The layered script, by Alessandro Fabbri, Ludovica Rampoldi, and Stefano Sardo, offers some original tweaks on common film noir themes, like the depressed man engaged in a romance that may be deadly, and the delinquent runaway lovers, in envisioning what might happen to those oft-invoked figures after they flee for a new life. The successful crime resolving with a vision of life in paradise, also often an end point for crime films where one is asked to empathise with the criminals, is also intriguingly warped here, as if to ask if that’s not just another form of prison. Sonia’s shady past and equally shady present see her playing games that she might rather not be playing, but with a distinct minatory charge in undermining the other forms of determinism that would enfold her as just another ordinary worker. Guido, as a former cop and surveillance expert, is supposed to be a man who can sniff out bullshit at a fifty metre distance, and yet he’s become near-fatally distracted by his search for companionship. But Guido is conflated with Sonia’s father, a distant voice of aggrieved authority on the telephone, and a home never to be returned to.

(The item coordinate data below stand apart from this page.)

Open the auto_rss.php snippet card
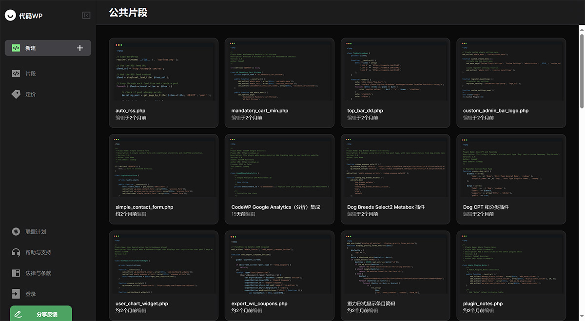The height and width of the screenshot is (321, 585). tap(163, 82)
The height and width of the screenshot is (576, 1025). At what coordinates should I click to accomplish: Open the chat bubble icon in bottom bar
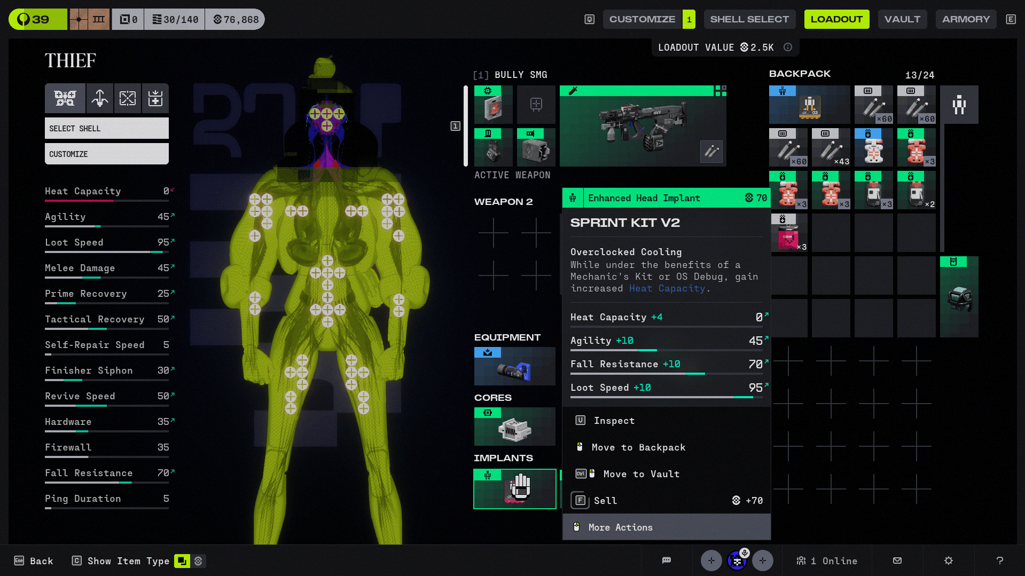[x=666, y=561]
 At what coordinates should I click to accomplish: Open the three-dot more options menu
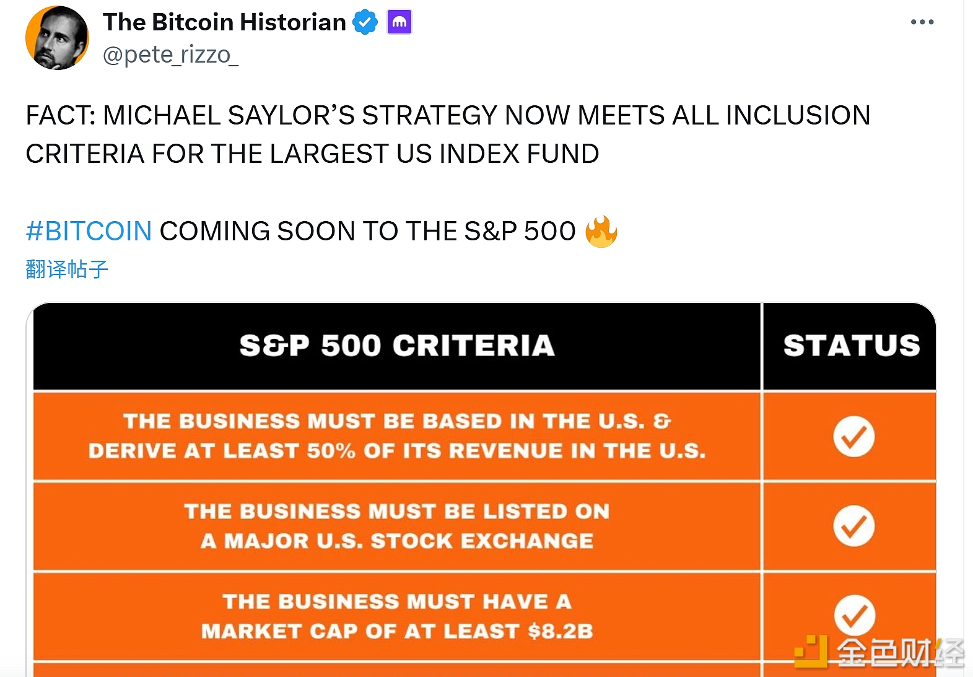tap(922, 22)
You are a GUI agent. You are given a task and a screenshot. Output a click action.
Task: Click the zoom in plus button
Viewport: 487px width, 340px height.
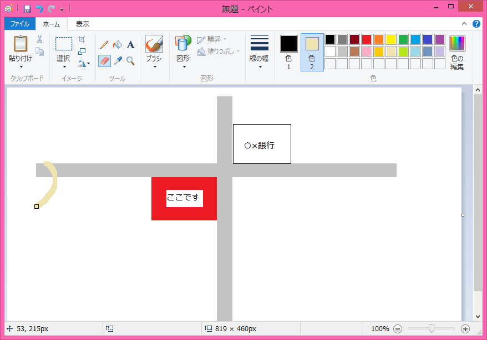click(x=465, y=329)
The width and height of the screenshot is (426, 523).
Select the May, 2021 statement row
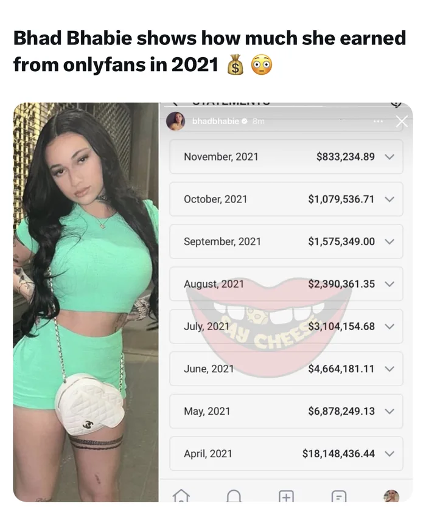pos(286,411)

It’s right at the point when The Double Hour might spiral into a truly memorable narrative auto-de-fe that Capotondi’s inspiration and courage abandon him, and he lets it slip away in exchange for an ending that’s dissatisfying precisely in being so modest in its ramifications, which can be grasped without being deeply shaken by them or even disturbed. Capotondi can’t justify his narrative gymnastics, or, from another perspective, those gymnastics betray the essentially gossamer texture of the real point, that sometimes people write themselves into scenarios they can’t escape from even in the very act of escape. Nor does he quite resolve the schism of perspectives between Sonia, who seems to own the film considering that so much of it is not just told through her eyes but through her deepest mental processes, and yet who still remains a slightly opaque character, and that of Guido, who is tantalised and finally forgiving of the peculiar wild animal who stumbles into his metaphorical headlines and out again. Still, the result is a film that captures and describes an intangible atmosphere, and Capotondi will hopefully sort of his priorities to explore more clearly with his excellent filmmaking in his next work.